Van Hollen is the ranking member of the House Budget Committee Ranking Member and  was critical of the President’s 1.6 percent proposal.

A proposal for a 3.8 percent federal pay raise didn’t go far when Rep. Gerry Connolly (D-Va.) introduced the Federal Adjustment of Income Rates Act (FAIR Act) in January 2015. The bill had about two dozen sponsors, including Del. Eleanor Holmes Norton (D-D.C.) and Reps.
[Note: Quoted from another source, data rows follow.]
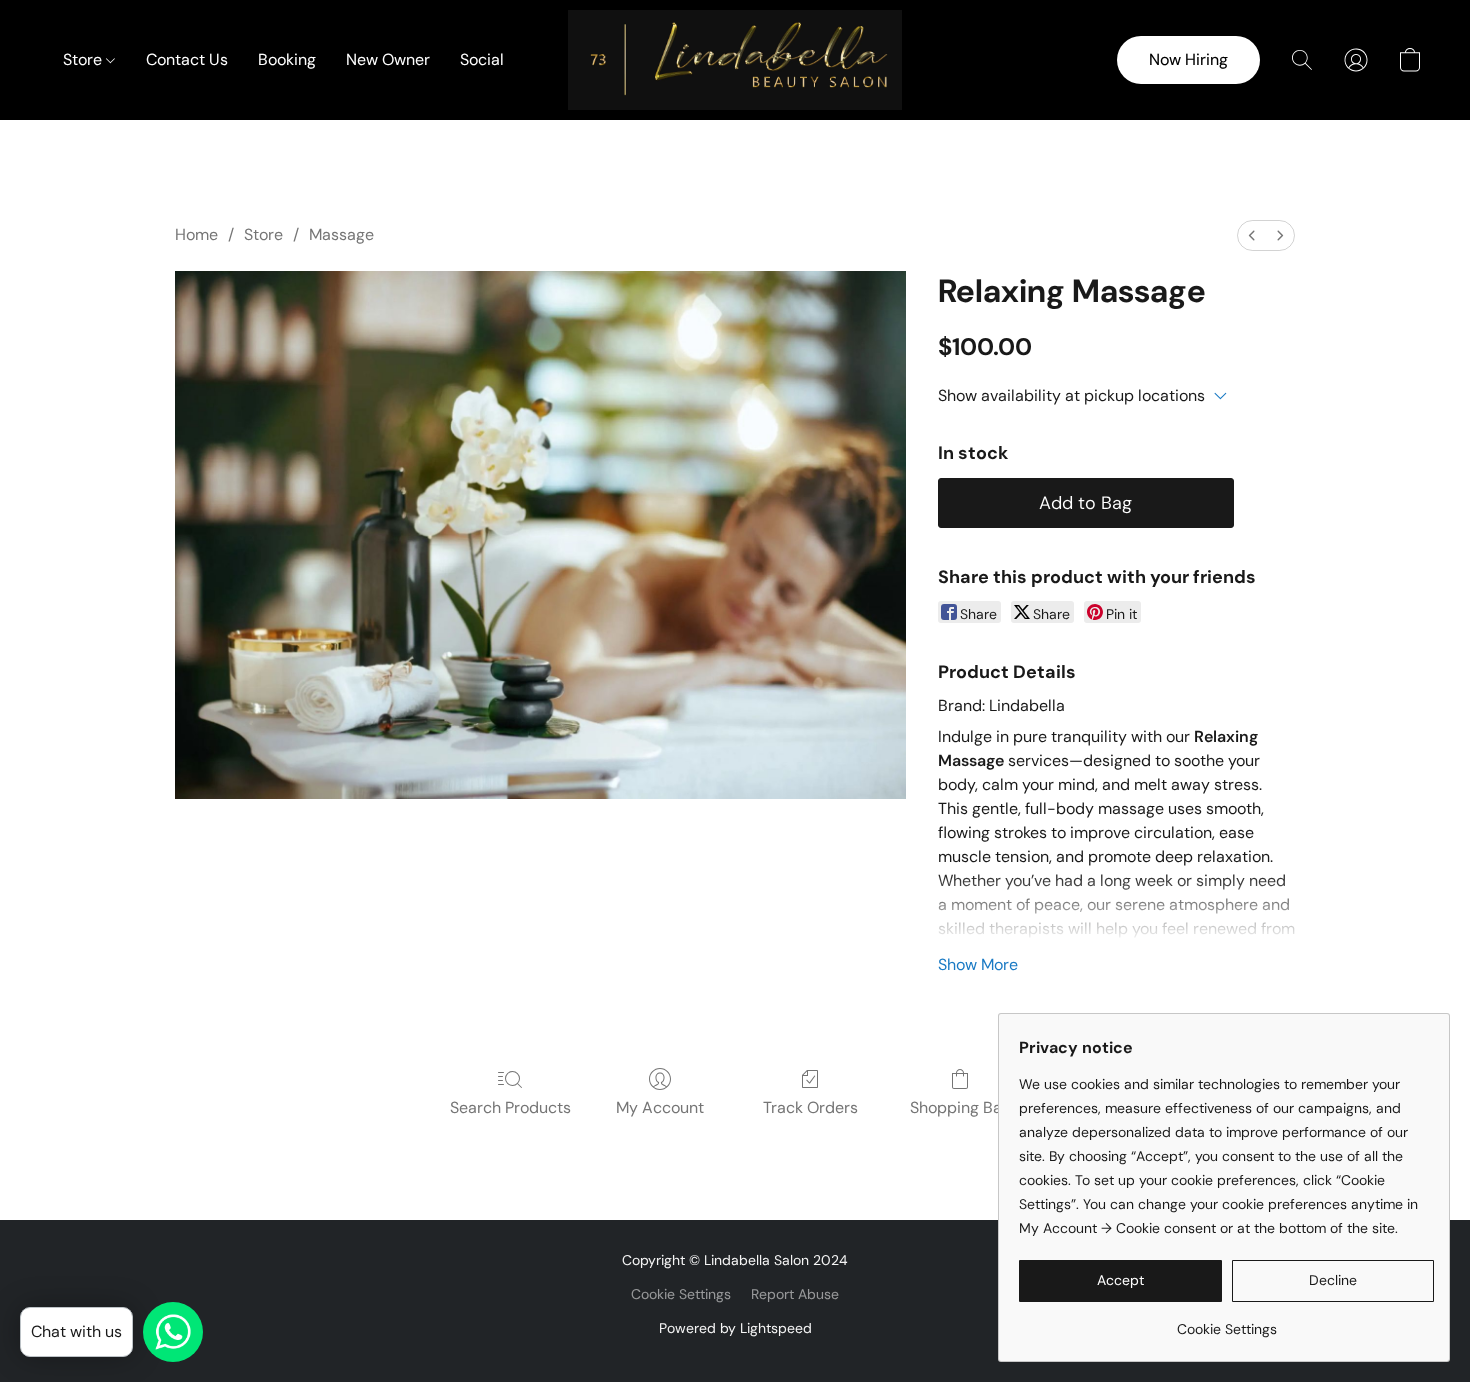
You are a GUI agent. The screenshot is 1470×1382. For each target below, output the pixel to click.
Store (84, 59)
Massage (341, 234)
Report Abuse (795, 1294)
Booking (287, 59)
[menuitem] (1252, 235)
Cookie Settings (681, 1294)
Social (482, 59)
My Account (660, 1107)
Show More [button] (978, 964)
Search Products (510, 1107)
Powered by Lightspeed (735, 1328)
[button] (734, 60)
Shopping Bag (960, 1107)
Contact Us (187, 59)
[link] (1226, 1321)
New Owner (388, 59)
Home (196, 234)
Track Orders (810, 1107)
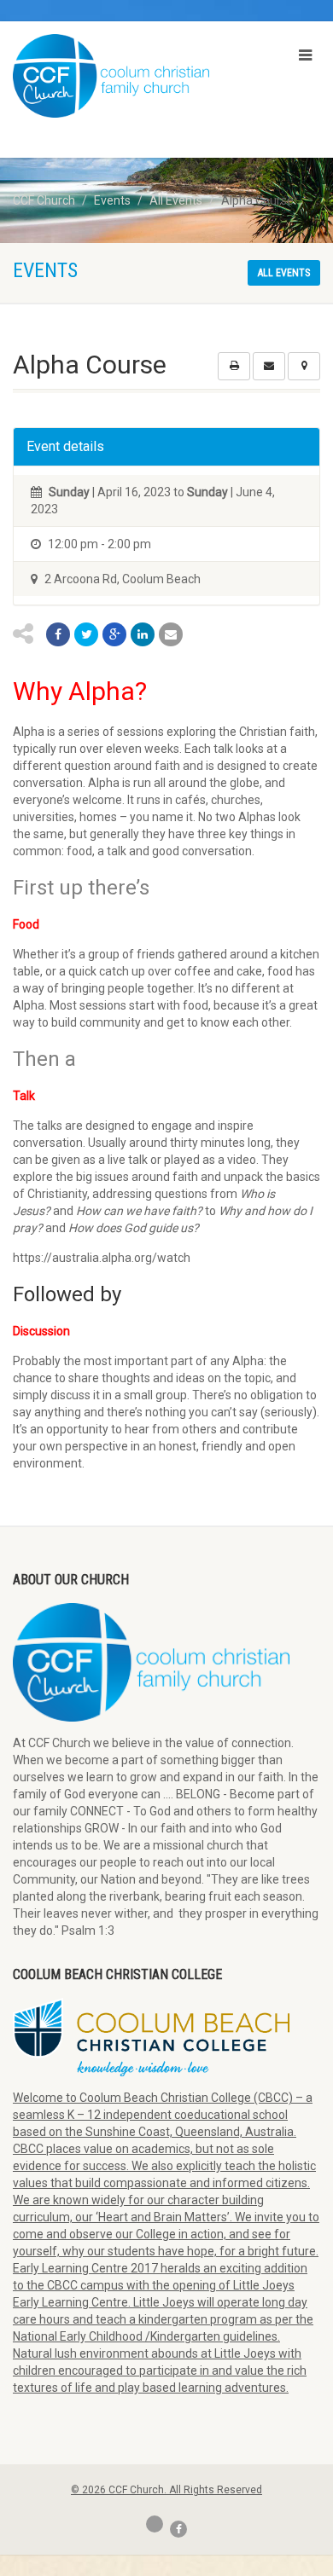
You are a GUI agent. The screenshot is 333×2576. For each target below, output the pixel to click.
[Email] (171, 634)
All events (284, 273)
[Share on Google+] (114, 634)
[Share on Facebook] (58, 634)
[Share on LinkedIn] (143, 634)
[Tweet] (86, 634)
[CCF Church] (111, 76)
Elijah Cummings (D-Md.) and Van Hollen.

But that proposal could gain some new life.

“I promise you, I will do everything in my power to make sure you are fairly compensated for your work and you get meaningful pay raises,” Cummings said at AFGE’s legislative conference.

Though only a 3.8 percent raise, Cox said it’s a better offer than what the President is set to request.

“Obviously, if the Congress would vote for 3.8, I’d still ask for 5.3, but I’d probably be a hell of a lot happier than with a 1.6,” he said.

This isn’t the first impassioned speech Cummings has given to thank federal employees. And members like Norton, Van Hollen and Rep. Mark Tekano (D-Calif.), who also spoke to AFGE members Feb. 8, have large constituencies of federal employees in their districts and often recognize them for their work.

But AFGE said it wants more members of Congress — even those who don’t have large military bases or agency field offices in their districts — to become vocal advocates for the federal workforce.

Challenges ahead

As the union grows bigger, AFGE, which now has at least 302,077 members, will see bigger challenges in the future, Cox said.

“One little, small loss can become one gigantic, big loss,” he said. “That’s exactly what’s happening with the attacks on civil servants and they’re about to get a whole lot worse.”

For Cox, he’s already beginning to see signs of those attacks in the new session of Congress.

The House Oversight and Government Reform Committee is considering several bills that would officially require a two-year probationary period for competitive service employees and reduce administrative leave.

A new bill from Senior Deputy Majority Whip Dennis Ross (R-Fla.) calls for more oversight of official time, a longstanding point of contention between some members of Congress and federal unions.

AFGE is also concerned with the some of the initiatives Defense Secretary Ash Carter proposed under the new Force of the Future program. For AFGE, the program promotes more cuts in the DoD civilian workforce and undermines the progress the department made when Congress repealed the National Security Personnel System (NSPS).

AFGE was working with DoD to develop the New Beginnings labor-management program  after NSPS was repealed, but those conversations stalled when the department began its work on Force of the Future, Cox said.

The Federal Employee Rights Act, which House Budget Committee Chairman Tom Price (R-Ga.) introduced earlier this month, would undo dues deduction and voting procedures for federal employees unions.

Cox said he sees Price’s latest legislative proposal as a full-on attack on federal unions.

“The whole goal, and his whole intent, is to stop dues withholding, stop the collective bargaining process; eliminate us,” he said.

Cummings agreed.

“You are under attack,” he said. “I’ve come back here to encourage you not to give up.”